SUNDAY, JULY 5, 1970

It was July 5th. My folks and younger sister had just left for another week-long vacation... and when the cat's away...

We mice certainly liked to play, but we were hardly party people in the traditional sense. As some of the more cautious members of the drug sub-culture we had adopted a Doctrine of Constant Paranoia which we theorized about constantly. It was hardly pathological. It was merely a logical defense against an all too hostile world that was out to get us. After all, paranoia in the defense of Liberty is no vice. Doctrine dictated we were safer to stay away from large groups of people, even fellow Freaks, if through their carelessness or apathy they might warrant the attention of the cops... affectionately known as the Pigs. This was a lesson brought home especially after some frightening experiences with the crowd of people who hung around Lincoln Grove, a public park in the Chicopee Falls section of town. Our parties with them were twice ended with escapes from the police. It's easy to laugh now, but imagine being interrogated in the back of a cruiser, everyone leaves all the talking to you…. and you have a mouthful of pot you can’t manage to swallow.

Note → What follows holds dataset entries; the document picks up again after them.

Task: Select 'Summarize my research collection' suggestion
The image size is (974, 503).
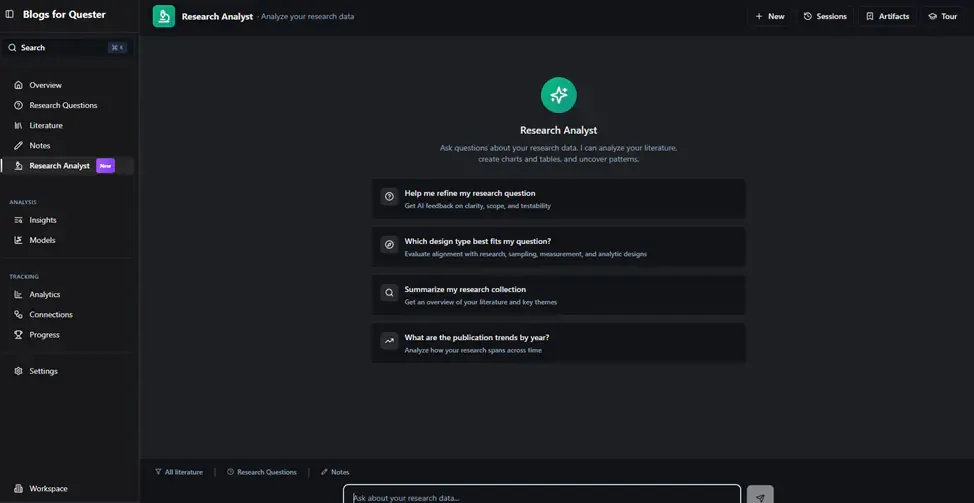Action: point(558,295)
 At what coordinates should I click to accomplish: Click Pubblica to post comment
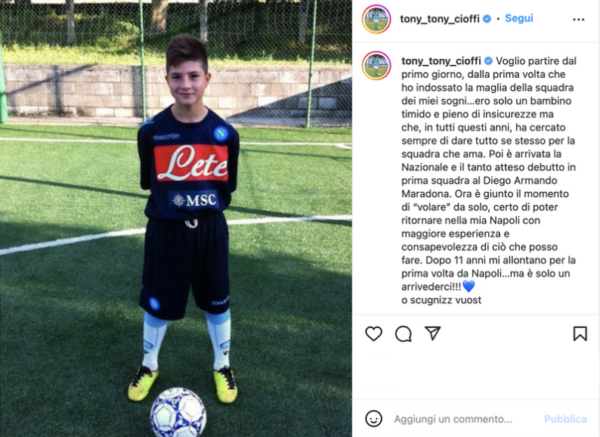tap(565, 419)
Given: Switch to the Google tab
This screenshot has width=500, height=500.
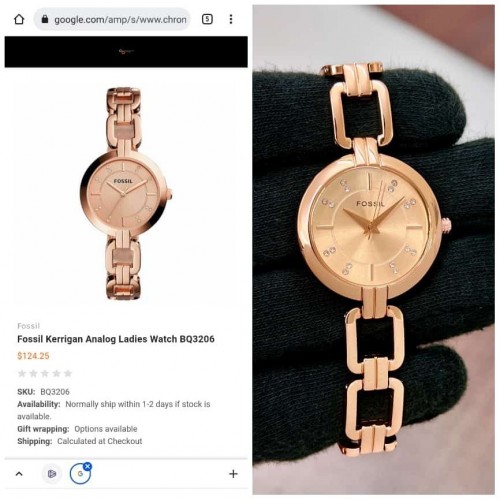Looking at the screenshot, I should pyautogui.click(x=80, y=474).
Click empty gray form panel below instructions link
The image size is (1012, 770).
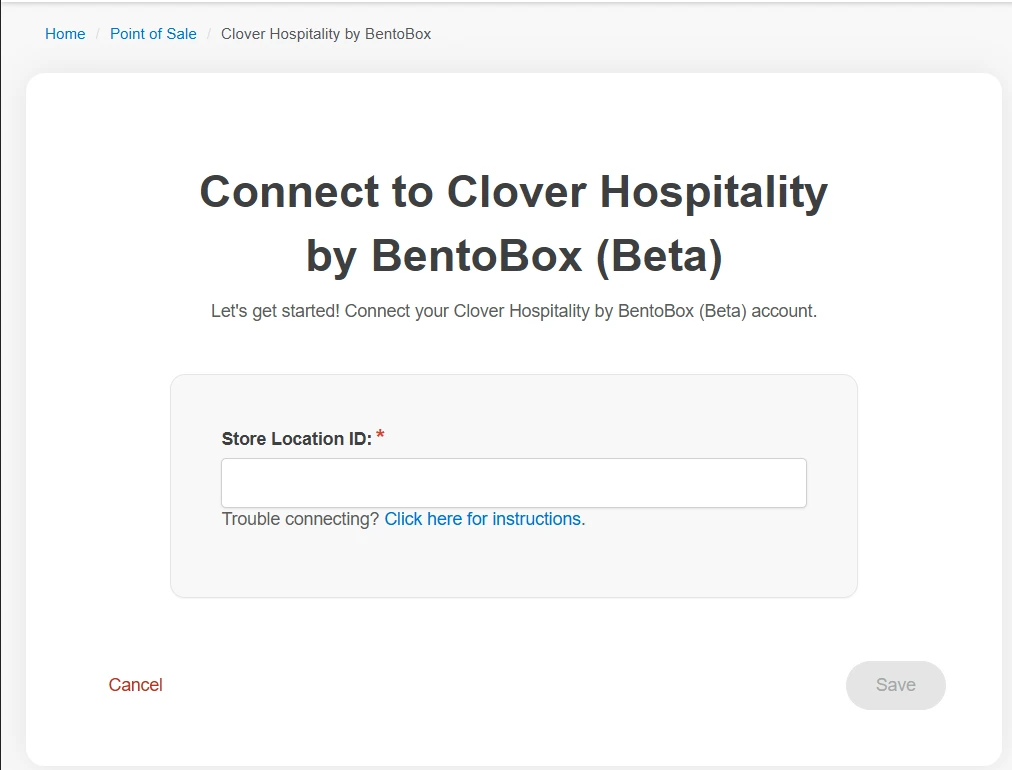513,565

Doctrine dictated further measures: we should, as much as possible, be on the move, if not the run. That meant getting away from urban areas with a high cop-to-roadmile ratio. Our only means of escape to the backcountry roads was either Wally's ’64 Monterey, dubbed the Gingerbread Man… or the Big Capitalist Car or Billy's MG, aka the Little Green Sporty Car. True, Greg had a '64 VW bus affectionately dubbed Devil Bus, but while in it we might be on the move, we could never be considered to be "on the run". VW buses may have been the penultimate hippie vehicle but they may have better been targeted at the masochist market. As some fondly observed at the Car Talk site:

"The bus had no heat, blew over in the wind and used the driver's legs as its first line of defense in an accident."

"It was a death trap on the highway-you could never go fast enough. The chances were good that you'd be hit from the rear."

On those instances we did "party" in one location, Doctrine dictated we get away from prying eyes. Thus, it was permissible to hike out on the trails of Mt. Holyoke... to get stoned at our cliff-top hideout where we could gawk at the spectacular view of the valley. We were also quite adept at tempting fate when we smoked at our homes… especially when parents (or grandparents) were around. One such “clubhouse” at Davy's place, was dubbed HQ. The unique benefit here was it was separate from his family’s unit. Secondary hideouts were at Billy's and my place.

So though we probably got stoned every day, opportunities for the Circus to actually Party were few and far between. One such time was when my parents and sister went camping... as they were this July 5th! When they were gone we had to seize the moment. On these cherished occasions we had no need to lock ourselves up in our version of a "boys only" tree house or keep on the move... we had an entire house to ourselves! Wahoo!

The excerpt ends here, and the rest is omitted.